SAMe and NR have been used for a variety of indications with good tolerance. SAMe has been used for major depressive disorder at doses of 200–3200 mg daily that are tolerated well. Side effects were mild and commonly included gastrointestinal symptoms, sweating, vertigo, restlessness, and anxiety.18 SAMe was also well tolerated at 800 mg two times daily in a Lesch–Nyhan patient with improved symptoms.19 In a study in healthy volunteers, NR dosing of up to 2 g daily was well tolerated without side effects.20 In animal toxicology studies, elevations in liver enzymes and lipids were reported at doses >1000 mg/kg/day.17 Other forms of B3, including nicotinic acid and nicotinamide, have been associated with flushing; however, this side effect is not commonly reported with nicotinamide riboside.17, 20 Notably, nicotinic acid and nicotinamide are PRPP-dependent and would not be an adequate substitute of NR. Our patient has not experienced any of the above side effects thus far and we will continue to monitor clinically. Overall, the side effect profile for SAMe and NR are mild, with more significant symptoms occurring at much higher dosing than was utilized in these patients.

This PRPS1 c.383A>T variant was previously reported at 70% mosaicism in a 17-year-old male with early onset retinal dystrophy, sensorineural hearing loss, axonal and demyelinating neuropathy on electromyogram, hypotonia, and developmental delay.16 His phenotype was reported to be closer to CMTX5 without significant infections or related decline, while our patient is more severely affected with an Arts syndrome phenotype. The differences in phenotype may be attributed to mosaicism in the previously reported patient.

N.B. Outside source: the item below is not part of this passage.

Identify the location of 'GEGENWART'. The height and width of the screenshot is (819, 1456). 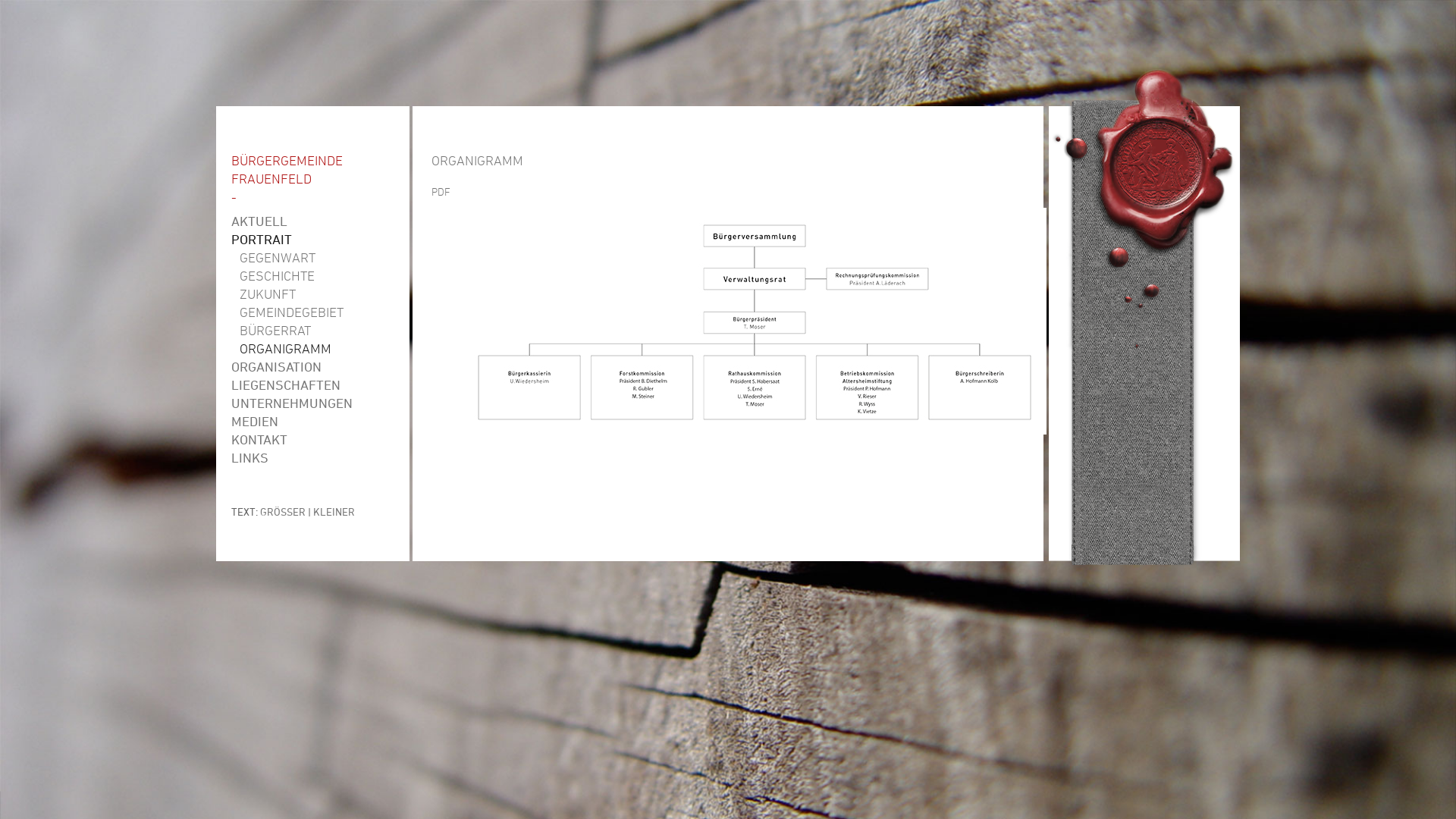
(312, 256).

In conclusion, this is the second Arts syndrome patient treated with SAMe and NR to our knowledge. He showed overall improvements in strength and endurance, as well as developmental gains. All previously reported Arts syndrome patients treated with SAMe alone, or SAMe and NR, appear to have clinical benefit and both serve as a potential treatment option for these patients, although further studies are warranted.

AUTHOR CONTRIBUTIONS

Dr. Angela Lee gathered clinical information and prepared the manuscript. Drs. Hoanh Nguyen, Renatta Knox, Margaret Reynolds, and Erin McRoy gathered clinical information and critically revised the manuscript.

ACKNOWLEDGMENTS

The authors confirm independence from sponsors; the content of the article has not been influenced by the sponsors.

    CONFLICT OF INTEREST STATEMENT

    The authors declare no conflicts of interest.

    ETHICS STATEMENT

    All procedures followed were in accordance with the ethical standards of the responsible committee on human experimentation (institutional and national) and with the Helsinki Declaration of 1975, as revised in 2000. Informed consent was obtained from all patients for being included in the study. This article does not contain any studies with animal subjects performed by any of the authors.

    DATA AVAILABILITY STATEMENT

    Additional data are available upon reasonable request of the corresponding author.